A family member of mine has just come up to six months unemployed, and of course is now stuffed as savings which would (in theory) have gone towards pension would now have to be spent away at an earlier stage in life in order to get through this spell of unemployment.

Most pension funds are being wrecked, hence why more people are turning to savings to avoid the risk of losing a heck of a lot of money which was effectively stored away for the future, but saving causes its own problems.

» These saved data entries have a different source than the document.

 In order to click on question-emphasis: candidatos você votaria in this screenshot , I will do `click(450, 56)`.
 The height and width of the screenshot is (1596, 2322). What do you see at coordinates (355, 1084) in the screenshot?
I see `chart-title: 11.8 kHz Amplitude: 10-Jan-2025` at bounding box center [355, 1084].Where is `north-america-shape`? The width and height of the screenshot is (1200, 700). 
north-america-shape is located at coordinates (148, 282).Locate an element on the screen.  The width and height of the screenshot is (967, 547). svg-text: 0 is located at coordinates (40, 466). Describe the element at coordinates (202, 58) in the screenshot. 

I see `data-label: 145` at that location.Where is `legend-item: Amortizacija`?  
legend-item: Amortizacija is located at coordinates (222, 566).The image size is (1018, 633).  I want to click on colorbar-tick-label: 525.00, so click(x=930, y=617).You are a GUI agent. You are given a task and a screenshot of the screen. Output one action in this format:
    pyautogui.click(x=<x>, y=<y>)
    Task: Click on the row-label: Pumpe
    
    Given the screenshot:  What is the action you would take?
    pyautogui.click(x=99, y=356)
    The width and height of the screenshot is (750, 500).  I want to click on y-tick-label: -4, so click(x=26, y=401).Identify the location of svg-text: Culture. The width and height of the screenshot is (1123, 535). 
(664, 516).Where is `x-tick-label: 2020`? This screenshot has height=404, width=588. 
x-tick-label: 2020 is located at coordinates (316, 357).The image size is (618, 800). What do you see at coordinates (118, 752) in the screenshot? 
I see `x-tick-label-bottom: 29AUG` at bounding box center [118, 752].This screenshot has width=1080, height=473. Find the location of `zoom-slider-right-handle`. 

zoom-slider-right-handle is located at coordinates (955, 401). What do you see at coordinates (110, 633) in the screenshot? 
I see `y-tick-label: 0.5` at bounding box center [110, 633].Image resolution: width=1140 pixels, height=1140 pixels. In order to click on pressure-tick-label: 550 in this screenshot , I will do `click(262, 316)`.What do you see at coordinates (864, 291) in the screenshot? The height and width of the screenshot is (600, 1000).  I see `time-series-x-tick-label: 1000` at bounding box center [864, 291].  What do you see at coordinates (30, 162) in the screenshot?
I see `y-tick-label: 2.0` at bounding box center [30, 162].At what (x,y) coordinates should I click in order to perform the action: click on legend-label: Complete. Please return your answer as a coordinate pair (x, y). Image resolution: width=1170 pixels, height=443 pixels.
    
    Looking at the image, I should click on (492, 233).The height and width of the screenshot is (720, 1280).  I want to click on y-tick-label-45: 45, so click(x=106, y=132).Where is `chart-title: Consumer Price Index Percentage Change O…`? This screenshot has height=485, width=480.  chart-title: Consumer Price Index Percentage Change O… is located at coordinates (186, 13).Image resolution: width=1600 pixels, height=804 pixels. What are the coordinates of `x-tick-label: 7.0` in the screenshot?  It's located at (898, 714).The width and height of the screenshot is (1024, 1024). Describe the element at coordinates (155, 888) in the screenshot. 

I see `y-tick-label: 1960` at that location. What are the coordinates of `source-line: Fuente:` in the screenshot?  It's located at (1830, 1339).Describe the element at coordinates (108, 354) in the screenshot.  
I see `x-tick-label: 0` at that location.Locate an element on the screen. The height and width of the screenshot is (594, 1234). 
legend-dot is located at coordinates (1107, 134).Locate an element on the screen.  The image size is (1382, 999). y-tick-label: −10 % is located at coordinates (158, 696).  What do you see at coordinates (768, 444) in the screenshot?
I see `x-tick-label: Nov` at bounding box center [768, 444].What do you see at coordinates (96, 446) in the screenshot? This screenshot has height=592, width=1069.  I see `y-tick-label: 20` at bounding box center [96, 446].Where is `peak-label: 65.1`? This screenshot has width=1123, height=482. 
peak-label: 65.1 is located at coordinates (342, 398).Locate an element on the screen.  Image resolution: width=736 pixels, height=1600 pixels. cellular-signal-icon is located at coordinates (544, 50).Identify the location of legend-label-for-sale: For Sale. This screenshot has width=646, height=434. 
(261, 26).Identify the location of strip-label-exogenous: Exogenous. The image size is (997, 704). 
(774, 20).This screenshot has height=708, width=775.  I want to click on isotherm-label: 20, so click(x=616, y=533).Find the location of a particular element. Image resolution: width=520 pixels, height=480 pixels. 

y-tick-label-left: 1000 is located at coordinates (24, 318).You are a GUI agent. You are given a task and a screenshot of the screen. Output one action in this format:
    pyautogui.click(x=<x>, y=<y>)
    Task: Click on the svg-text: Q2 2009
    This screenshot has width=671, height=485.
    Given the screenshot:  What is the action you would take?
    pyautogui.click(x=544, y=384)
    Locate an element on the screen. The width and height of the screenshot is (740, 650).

Firstly - hopefully that is understandable, and secondly - what is everyone's thoughts on the pension age being raised and other matters from the BBC link above?
Reply 1
Hmm to be honest with massive increases in longevity it's a bit unfair to ask for the government to pay for more pension years for person without raising taxes enormously, or raising the working age.
Reply 2
Who was it that said Governments should be judged on how it treats it most vulnerable? :rolleyes:
Reply 3
wilko1991
Who was it that said Governments should be judged on how it treats it most vulnerable? :rolleyes:


Pensioners have never had it so good. Pity the youth of today with big debts to repay, faced with astronomical house prices (disproportionately in favour of the old), and the ending of final salary pension schemes. Maybe even the end of retirement altogether.
Reply 4
Fusion
Pensioners have never had it so good. Pity the youth of today with big debts to repay, faced with astronomical house prices (disproportionately in favour of the old), and the ending of final salary pension schemes. Maybe even the end of retirement altogether.


I don't understand what your point is?

The UK(proportionally of course) has one of the lowest pensions the EU. We shouldn't be making it worse.
I'm moving abroad so i don't have to undergo that. Pensioners are already suffering...it's just awful
its only for the state pension, people should save up and well you have private pension, but it cost a hell of a lot for a state pension system, and the older population is growing, i think there was one crazy stat that there will be more people on a pension then the working population
FrustratedHistorian
I'm moving abroad so i don't have to undergo that. Pensioners are already suffering...it's just awful


good luck, if anything the UK is in the least bad position out of the entire western world, apart from america.

the problem is that pensions were set up in a way where the current generation of working people paid for the current generation of elderly, but advances in medicine and lowering birth rates have meant that the latter is growing at a far higher rate than the former. There can be short term fixes, such as reducing the number of people eligible to receive a pension (this method), increasing the number of people working (such as encouraging immigration, or birth rates, but this will merely create a worse situation in the future)

A better fix is a reform of the whole system so you get people paying national insurance contributions that will fund their own pension, eliminating the problem. this is unlikely to happen though, as it involves an entire generation effectively paying twice, for their own pension, and that of the elderly at the time as they have been promised a state pension.

anyway like i said, other countries are more ******, in italy the pension age was 55 until only recently, and in Germany you get something like 2/3 your final salary.